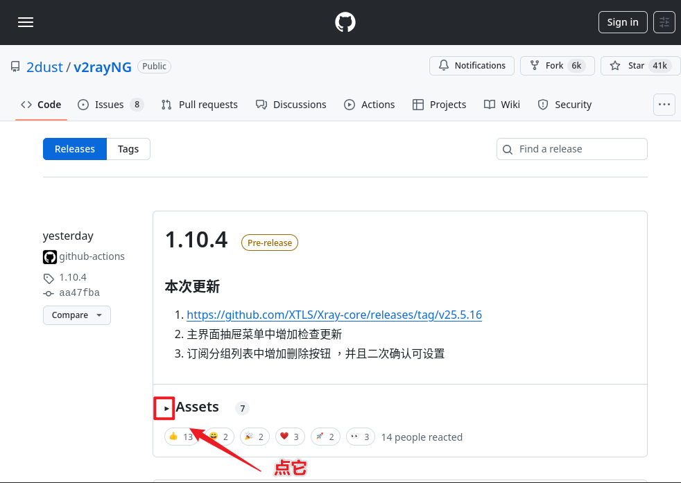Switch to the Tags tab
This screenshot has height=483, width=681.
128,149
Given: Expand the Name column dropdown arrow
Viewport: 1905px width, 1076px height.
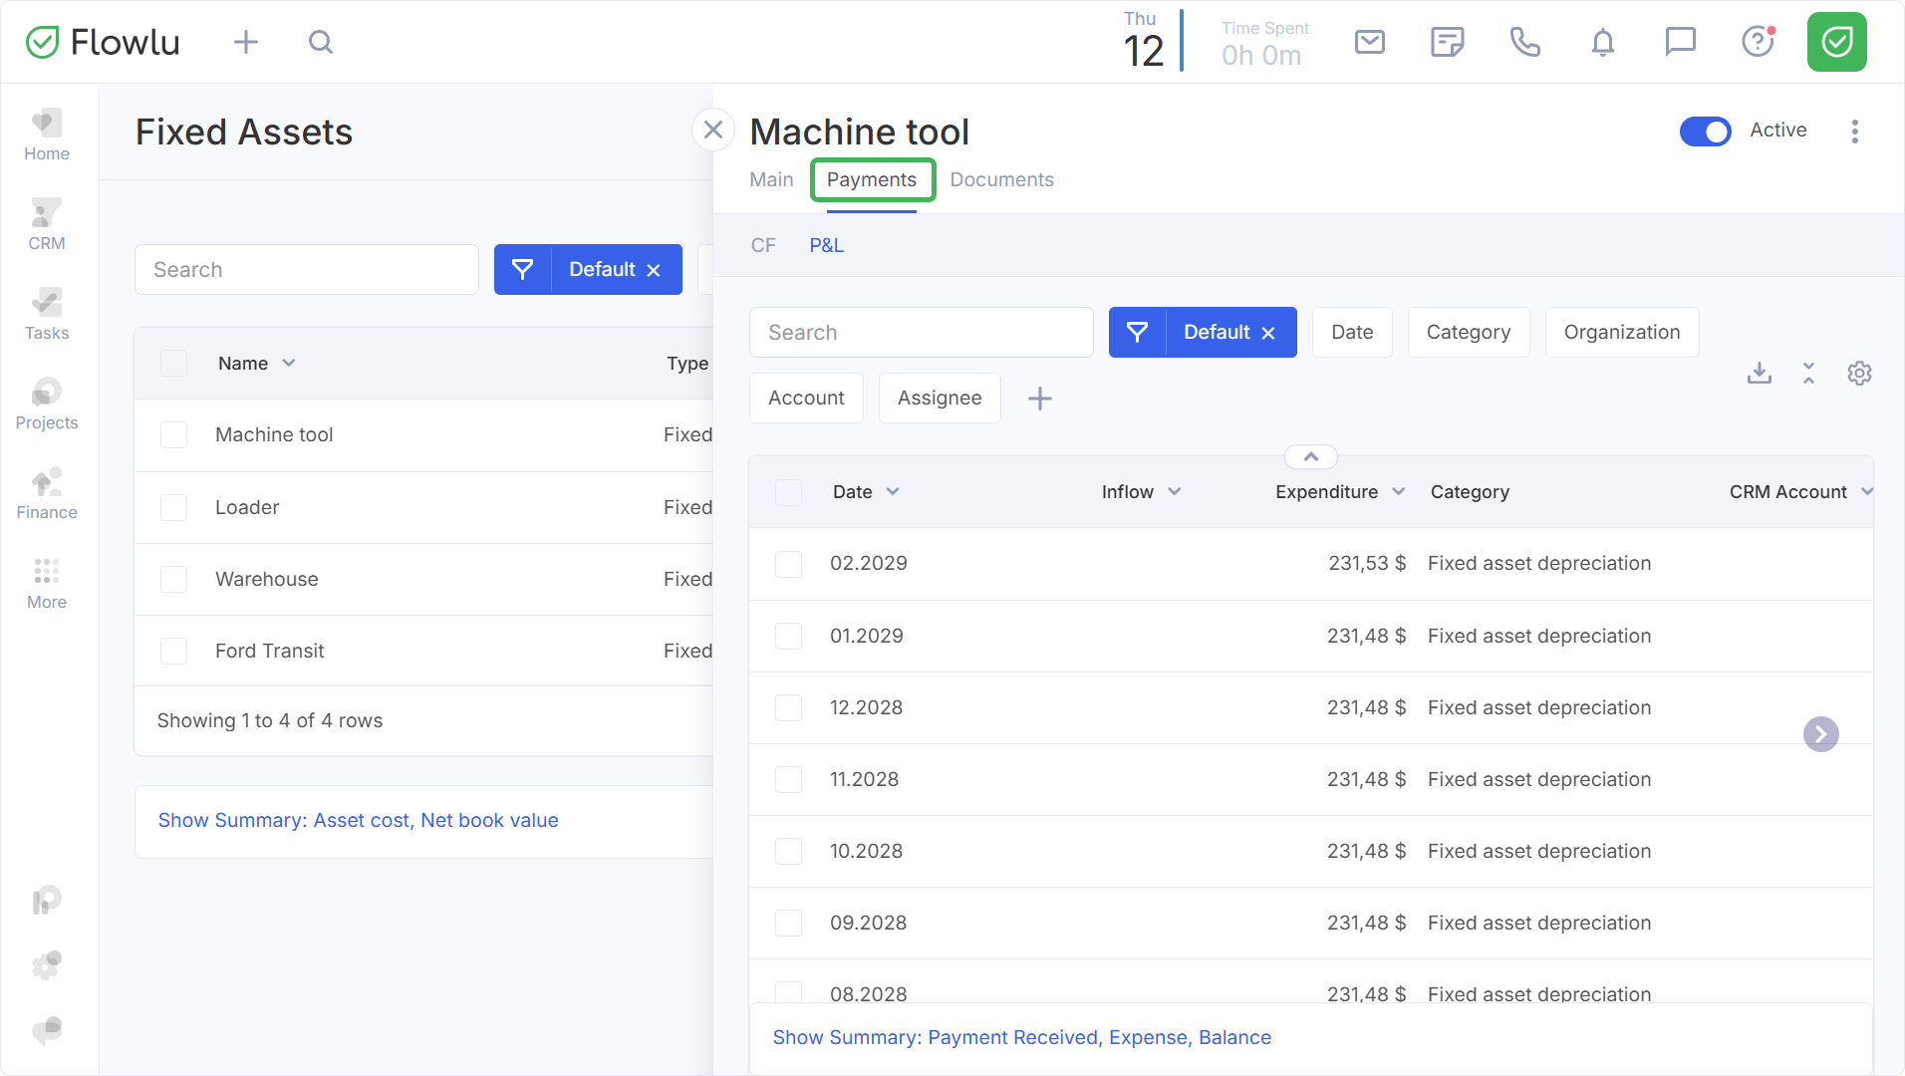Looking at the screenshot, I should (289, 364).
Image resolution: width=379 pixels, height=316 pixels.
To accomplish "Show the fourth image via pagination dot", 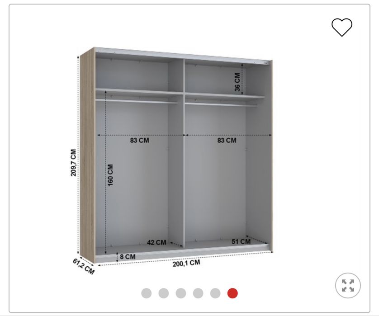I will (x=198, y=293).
● ● ●
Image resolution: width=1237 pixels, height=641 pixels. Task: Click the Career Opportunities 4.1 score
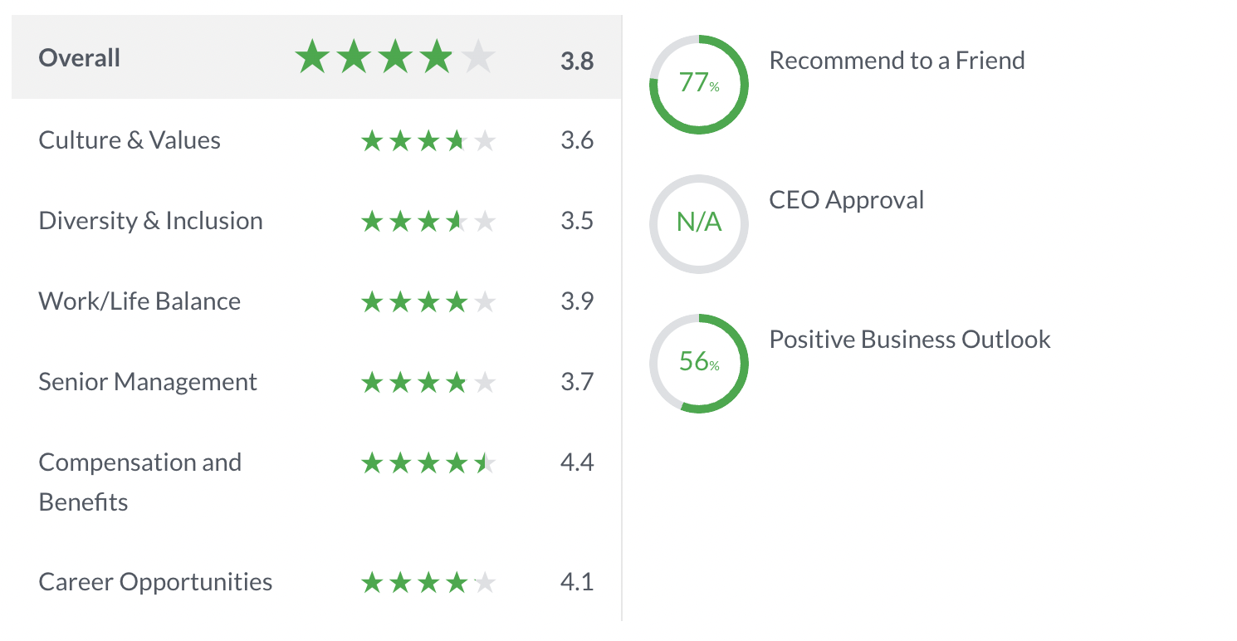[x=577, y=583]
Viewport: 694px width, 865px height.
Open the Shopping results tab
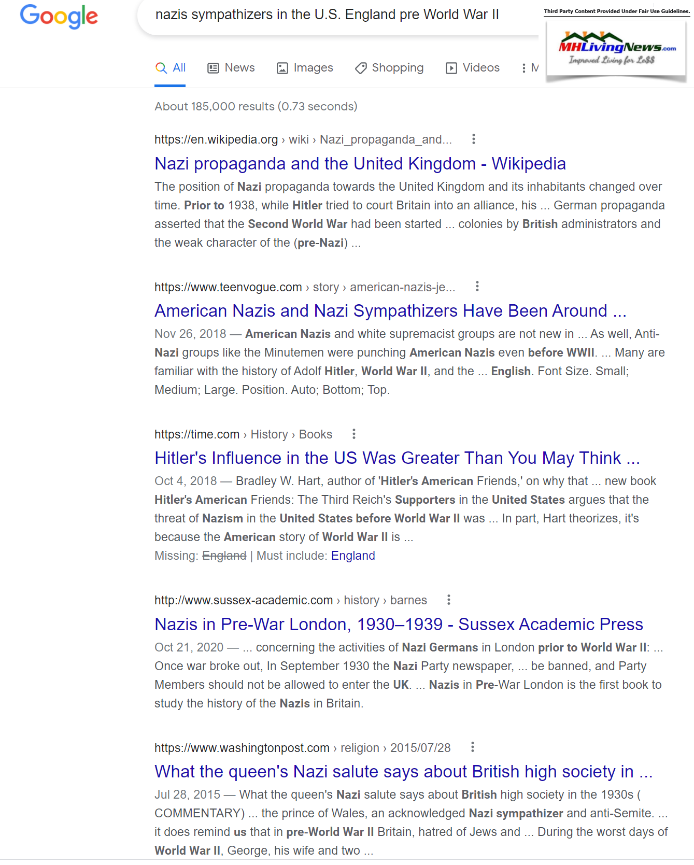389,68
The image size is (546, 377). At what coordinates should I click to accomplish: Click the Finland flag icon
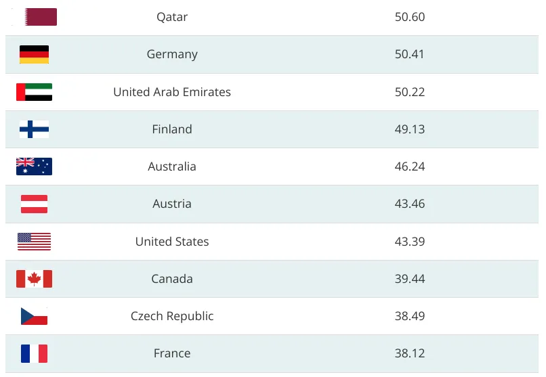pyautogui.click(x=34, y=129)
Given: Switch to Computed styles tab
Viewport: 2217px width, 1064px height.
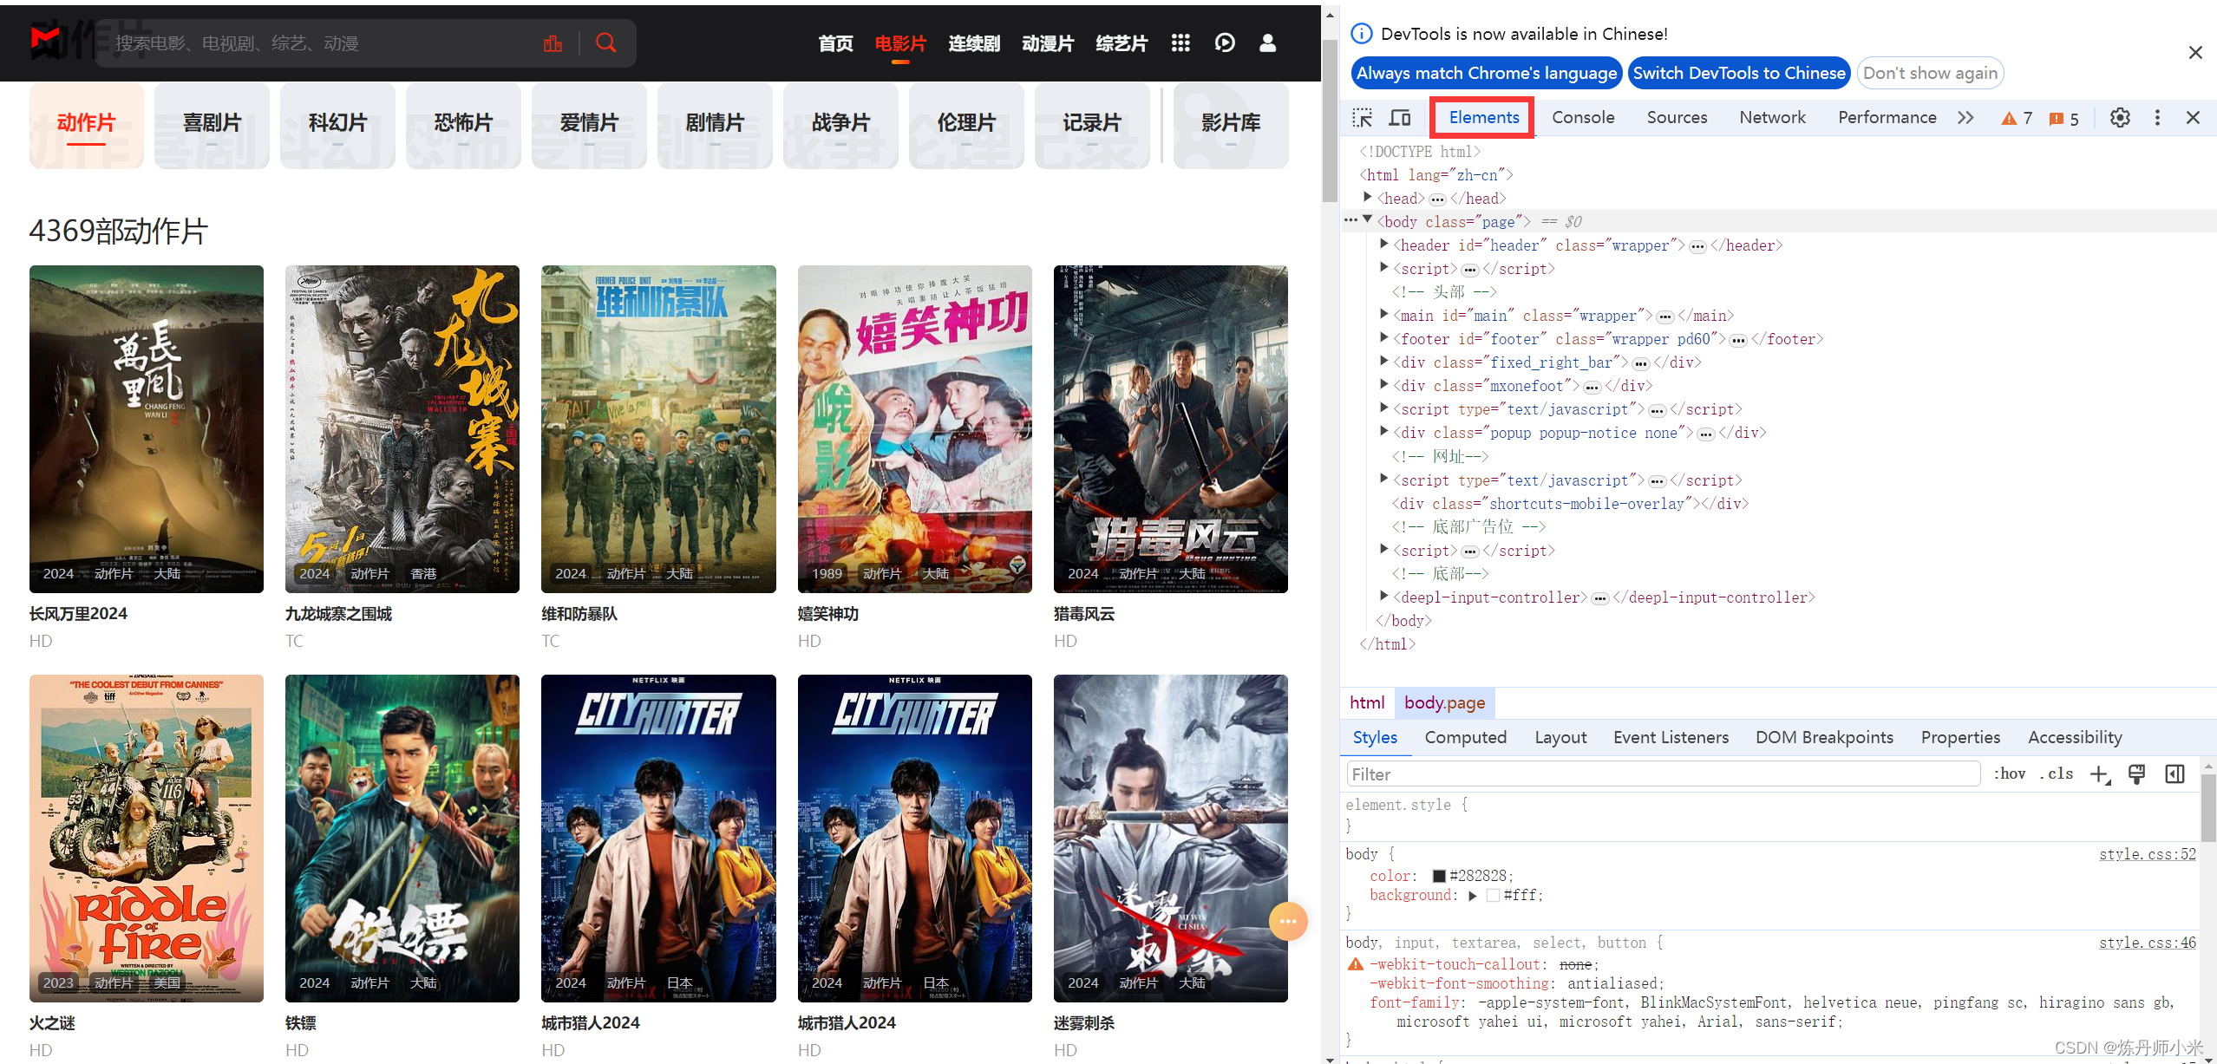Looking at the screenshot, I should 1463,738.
● ● ●
Required action -> Each line from the material above that mentions the word "Given" needs to be copied.

Solution to this task ->
Given: Expand the Name column dropdown arrow
Given: Switch to Computed styles tab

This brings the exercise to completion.